- _Instructions to follow_: Set down exactly the lines below, starting at the one that contains "You are a computer-use" and ending at the one that contains "Instruction: Click start", with both of those lines included and nothing else.

- _Records provided_:

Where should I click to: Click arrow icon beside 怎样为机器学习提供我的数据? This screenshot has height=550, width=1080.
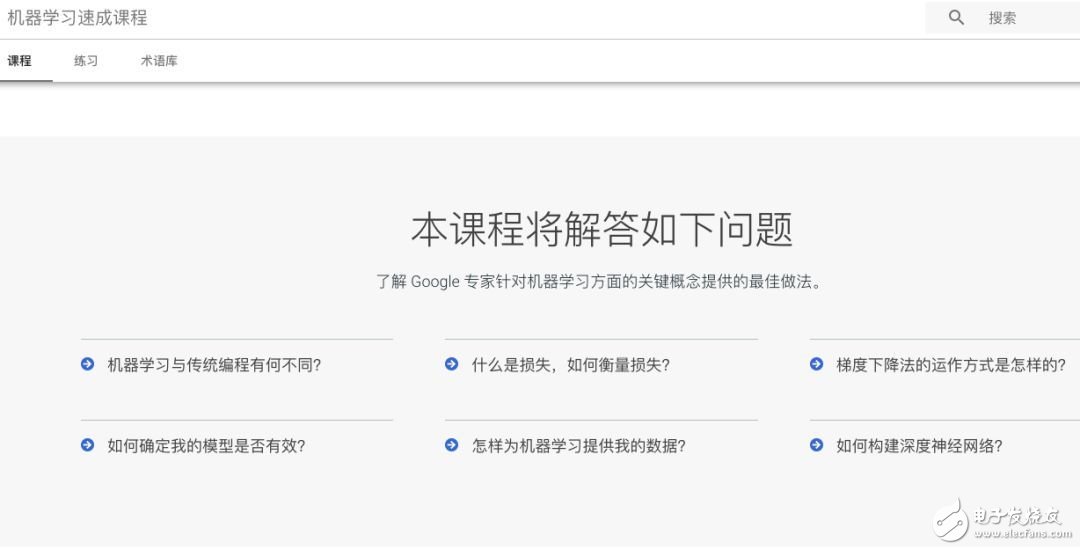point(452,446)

...

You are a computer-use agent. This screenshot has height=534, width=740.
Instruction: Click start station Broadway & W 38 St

--

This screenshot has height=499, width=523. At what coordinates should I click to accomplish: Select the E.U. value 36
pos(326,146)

- _Completed task_:
You are a computer-use agent. This screenshot has height=534, width=740.
Instruction: Click start station Broadway & W 38 St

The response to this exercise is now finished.